Required work:
1. In the homework instructions, take the part between "For this homework, you" and "more than 100).", inclusive, and change "homologs" to "related sequences" throughout it.
2. According to the homework instructions, why might including many more sequences in the codon alignment be a drawback, and when does that become a concern?

Passage provided:
···

2nd Homework from Jesse Bloom

This is the second homework from Jesse Bloom for Genome Sciences 541.

It is due on May 25, 2017. Submit it via the DropBox link.

For this homework, you should choose a gene of interest to yourself and perform a phylogenetic analysis using RAxML like we did for the first homework and in lecture 2.

You should then use the FEL method to search for sites under purifying and positive selection using DataMonkey like we did in lecture 4.

Please do the following steps, and submit your code along with a single file containing the results as a .zip or .tgz file:

Choose a gene to analyze. This can be any protein-coding gene of interest to you. But it must be a gene with at least a few homologs within 50% sequence identity. Answer this question: What gene did you choose?

Build a codon alignment of your gene and at least 5 other homologs. You can include many more sequences if you want, but as you add more the programs will get slower (although this shouldn’t be a problem unless you have more than 100).

If you are working on a gene that you already study, you may already have an alignment. If you don’t have a gene or alignment in mind, pick one and find homologs. There are lots of ways to get homologs:

One easy way is to go to HomoloGene, which will automatically search for homologs. Once you do the search, you will get a list of homologs and protein alignments, but you will have to manually click through to get the coding alignments.

Another easy thing is to go to the Influenza Virus Resource and download some sequences from the same Protein making sure that you take the Protein Coding Region.

Whatever you choose, build a codon alignment (e.g. nucleotide alignment from the protein alignment). Then answer the following: How many sequences did you choose? What is the average pairwise identity?.

Use RAxML to infer a maximum likelihood phylogenetic tree using the GTRCAT model like we did in lecture 2 and homework 1. Then visualize this tree using FigTree or one of the many other tree visualizing programs you can find via Google. The do the following: Include an image of your tree, and comment on whether it looks as you expected.

Use DataMonkey to test for positive selection using the FEL method. Answer the following: Where there any sites under positive selection? Where there any sites under purifying selection? Are these results what you expected? Include the full *FEL* report too.

···

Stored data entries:
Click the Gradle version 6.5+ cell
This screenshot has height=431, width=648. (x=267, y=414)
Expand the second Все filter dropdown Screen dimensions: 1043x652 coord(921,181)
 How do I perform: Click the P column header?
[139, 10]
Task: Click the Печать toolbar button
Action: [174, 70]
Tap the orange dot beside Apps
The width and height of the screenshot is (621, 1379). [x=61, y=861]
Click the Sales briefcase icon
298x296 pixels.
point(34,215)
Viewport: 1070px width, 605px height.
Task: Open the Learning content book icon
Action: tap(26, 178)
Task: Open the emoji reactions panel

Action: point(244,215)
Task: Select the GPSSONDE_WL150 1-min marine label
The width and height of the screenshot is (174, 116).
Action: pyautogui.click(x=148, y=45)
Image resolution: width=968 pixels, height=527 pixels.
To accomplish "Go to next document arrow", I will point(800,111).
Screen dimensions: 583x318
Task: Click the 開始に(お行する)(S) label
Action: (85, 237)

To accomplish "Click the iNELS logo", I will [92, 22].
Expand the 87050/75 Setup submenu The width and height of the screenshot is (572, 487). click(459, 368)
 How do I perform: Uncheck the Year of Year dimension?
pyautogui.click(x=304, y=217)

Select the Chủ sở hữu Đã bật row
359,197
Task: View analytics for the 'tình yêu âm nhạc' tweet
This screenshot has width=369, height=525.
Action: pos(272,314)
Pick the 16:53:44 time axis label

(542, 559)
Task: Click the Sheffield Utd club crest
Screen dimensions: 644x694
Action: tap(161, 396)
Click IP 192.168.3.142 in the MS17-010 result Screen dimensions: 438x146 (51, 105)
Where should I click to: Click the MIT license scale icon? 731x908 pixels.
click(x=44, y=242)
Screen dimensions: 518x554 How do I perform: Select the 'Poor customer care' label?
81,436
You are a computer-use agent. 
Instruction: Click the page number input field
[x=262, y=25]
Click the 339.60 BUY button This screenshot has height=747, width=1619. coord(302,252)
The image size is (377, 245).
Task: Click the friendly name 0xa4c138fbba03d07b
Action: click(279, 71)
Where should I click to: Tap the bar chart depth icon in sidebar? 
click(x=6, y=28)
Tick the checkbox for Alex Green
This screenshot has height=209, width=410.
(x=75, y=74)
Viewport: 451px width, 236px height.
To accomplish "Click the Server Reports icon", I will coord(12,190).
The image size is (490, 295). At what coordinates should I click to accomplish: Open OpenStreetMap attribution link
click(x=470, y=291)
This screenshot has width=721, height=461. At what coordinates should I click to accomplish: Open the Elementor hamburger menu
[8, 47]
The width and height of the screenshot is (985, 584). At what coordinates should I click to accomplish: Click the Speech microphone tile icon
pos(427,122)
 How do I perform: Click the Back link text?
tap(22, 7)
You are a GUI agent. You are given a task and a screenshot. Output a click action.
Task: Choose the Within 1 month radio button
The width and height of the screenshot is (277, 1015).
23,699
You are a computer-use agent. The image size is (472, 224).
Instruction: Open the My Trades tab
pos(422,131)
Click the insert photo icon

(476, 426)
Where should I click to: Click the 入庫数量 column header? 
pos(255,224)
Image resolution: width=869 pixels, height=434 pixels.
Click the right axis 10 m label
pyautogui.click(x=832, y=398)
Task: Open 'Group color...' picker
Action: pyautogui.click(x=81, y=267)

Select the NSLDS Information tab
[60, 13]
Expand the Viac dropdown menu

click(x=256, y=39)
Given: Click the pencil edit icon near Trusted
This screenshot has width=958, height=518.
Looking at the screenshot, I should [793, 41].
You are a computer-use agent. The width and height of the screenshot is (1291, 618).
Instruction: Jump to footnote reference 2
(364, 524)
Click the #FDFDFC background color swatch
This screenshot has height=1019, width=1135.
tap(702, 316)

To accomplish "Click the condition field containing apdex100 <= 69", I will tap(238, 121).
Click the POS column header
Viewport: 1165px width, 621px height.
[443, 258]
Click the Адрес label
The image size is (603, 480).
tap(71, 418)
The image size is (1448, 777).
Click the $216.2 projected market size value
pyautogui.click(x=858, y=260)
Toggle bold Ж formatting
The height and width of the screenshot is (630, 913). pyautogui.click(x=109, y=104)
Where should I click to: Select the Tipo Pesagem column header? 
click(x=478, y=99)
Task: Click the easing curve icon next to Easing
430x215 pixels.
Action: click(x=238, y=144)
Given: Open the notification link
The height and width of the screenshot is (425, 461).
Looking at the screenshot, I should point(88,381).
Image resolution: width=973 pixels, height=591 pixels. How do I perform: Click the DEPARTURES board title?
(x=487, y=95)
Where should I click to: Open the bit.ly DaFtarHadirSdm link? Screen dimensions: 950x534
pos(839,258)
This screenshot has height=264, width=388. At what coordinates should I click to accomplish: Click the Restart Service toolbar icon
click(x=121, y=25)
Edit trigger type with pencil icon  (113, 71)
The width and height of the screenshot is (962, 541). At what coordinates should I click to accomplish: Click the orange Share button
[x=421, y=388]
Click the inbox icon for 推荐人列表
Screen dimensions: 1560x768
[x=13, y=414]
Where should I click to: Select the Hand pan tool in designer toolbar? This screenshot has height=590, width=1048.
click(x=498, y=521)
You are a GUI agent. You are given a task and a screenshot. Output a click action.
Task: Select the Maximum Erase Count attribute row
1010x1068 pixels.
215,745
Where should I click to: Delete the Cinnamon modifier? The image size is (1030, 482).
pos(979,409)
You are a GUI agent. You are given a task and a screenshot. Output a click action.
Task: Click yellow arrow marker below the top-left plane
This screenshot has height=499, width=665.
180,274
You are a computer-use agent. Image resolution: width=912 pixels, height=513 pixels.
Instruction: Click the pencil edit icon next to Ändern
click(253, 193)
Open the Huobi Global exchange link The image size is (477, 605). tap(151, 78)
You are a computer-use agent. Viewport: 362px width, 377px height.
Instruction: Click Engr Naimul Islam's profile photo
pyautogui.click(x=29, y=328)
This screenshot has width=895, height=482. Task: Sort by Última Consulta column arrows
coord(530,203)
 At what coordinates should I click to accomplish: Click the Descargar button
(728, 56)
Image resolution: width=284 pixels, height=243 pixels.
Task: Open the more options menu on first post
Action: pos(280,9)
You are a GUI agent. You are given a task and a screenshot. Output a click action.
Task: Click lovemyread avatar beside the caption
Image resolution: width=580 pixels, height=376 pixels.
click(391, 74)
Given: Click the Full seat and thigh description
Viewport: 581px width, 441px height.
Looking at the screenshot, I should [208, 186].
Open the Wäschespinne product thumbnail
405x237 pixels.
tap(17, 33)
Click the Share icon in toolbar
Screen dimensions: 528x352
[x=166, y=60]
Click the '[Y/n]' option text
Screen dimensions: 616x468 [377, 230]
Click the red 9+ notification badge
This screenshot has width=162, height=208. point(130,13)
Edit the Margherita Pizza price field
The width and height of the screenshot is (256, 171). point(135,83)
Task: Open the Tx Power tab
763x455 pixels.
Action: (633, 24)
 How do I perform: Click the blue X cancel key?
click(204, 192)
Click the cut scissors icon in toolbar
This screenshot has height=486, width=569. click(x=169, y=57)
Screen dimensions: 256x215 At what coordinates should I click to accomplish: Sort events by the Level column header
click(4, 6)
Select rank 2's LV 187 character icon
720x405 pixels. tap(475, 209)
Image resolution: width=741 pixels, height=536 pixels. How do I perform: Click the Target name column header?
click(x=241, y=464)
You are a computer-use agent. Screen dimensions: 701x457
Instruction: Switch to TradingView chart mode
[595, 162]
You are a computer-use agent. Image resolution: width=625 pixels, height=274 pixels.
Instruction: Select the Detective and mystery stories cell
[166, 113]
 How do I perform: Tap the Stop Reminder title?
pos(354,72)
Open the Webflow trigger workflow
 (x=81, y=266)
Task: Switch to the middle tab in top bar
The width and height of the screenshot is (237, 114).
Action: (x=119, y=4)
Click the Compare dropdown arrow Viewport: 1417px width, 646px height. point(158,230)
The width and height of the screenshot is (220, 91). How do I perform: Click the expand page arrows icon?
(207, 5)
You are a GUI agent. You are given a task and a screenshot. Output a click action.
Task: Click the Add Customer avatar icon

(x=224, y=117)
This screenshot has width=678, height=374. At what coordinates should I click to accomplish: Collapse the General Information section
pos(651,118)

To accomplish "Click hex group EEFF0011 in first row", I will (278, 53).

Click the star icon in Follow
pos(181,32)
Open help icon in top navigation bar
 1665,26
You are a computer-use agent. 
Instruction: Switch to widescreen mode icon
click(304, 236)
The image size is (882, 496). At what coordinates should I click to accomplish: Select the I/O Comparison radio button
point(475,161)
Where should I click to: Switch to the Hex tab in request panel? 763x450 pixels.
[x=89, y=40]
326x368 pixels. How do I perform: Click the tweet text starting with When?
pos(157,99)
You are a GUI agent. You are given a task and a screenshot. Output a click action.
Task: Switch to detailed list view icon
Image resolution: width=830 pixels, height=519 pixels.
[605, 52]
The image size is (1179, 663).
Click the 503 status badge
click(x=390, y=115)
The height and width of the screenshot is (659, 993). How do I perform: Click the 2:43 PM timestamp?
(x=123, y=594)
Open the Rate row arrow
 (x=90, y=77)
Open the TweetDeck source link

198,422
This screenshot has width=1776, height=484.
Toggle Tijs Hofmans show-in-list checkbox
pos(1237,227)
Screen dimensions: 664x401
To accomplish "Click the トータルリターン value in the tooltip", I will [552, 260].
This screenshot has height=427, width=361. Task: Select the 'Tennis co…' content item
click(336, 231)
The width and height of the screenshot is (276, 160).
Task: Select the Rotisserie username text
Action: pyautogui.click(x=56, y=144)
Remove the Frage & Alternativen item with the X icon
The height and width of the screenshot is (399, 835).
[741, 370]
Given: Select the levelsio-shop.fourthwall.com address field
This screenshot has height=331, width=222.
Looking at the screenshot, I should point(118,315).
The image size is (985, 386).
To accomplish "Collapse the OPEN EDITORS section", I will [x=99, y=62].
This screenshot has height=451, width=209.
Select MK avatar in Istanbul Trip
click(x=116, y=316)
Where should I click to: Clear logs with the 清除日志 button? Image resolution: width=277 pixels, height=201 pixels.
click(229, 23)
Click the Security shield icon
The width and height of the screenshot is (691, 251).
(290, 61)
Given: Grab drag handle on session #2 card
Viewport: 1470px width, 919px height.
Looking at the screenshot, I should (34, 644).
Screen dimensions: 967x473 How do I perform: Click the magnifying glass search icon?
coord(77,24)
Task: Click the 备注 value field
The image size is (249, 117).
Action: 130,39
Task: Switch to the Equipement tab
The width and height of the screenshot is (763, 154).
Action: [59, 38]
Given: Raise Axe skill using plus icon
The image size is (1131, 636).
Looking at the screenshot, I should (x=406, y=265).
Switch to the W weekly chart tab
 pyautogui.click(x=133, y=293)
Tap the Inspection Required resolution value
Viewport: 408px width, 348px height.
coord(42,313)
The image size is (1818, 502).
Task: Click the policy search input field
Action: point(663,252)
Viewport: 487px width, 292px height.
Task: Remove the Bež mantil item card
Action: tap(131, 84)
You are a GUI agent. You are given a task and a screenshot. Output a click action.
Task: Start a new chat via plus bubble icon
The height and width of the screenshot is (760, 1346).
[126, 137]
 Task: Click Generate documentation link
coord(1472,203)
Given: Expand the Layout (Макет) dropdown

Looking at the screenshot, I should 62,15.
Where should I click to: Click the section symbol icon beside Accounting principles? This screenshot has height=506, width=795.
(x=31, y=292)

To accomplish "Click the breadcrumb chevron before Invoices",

···

Problem solutions:
1.
For this homework, you should choose a gene of interest to yourself and perform a phylogenetic analysis using RAxML like we did for the first homework and in lecture 2.

You should then use the FEL method to search for sites under purifying and positive selection using DataMonkey like we did in lecture 4.

Please do the following steps, and submit your code along with a single file containing the results as a .zip or .tgz file:

Choose a gene to analyze. This can be any protein-coding gene of interest to you. But it must be a gene with at least a few related sequences within 50% sequence identity. Answer this question: What gene did you choose?

Build a codon alignment of your gene and at least 5 other related sequences. You can include many more sequences if you want, but as you add more the programs will get slower (although this shouldn’t be a problem unless you have more than 100).

2. Each added sequence makes the programs run slower. This should not be a problem unless there are more than 100 sequences.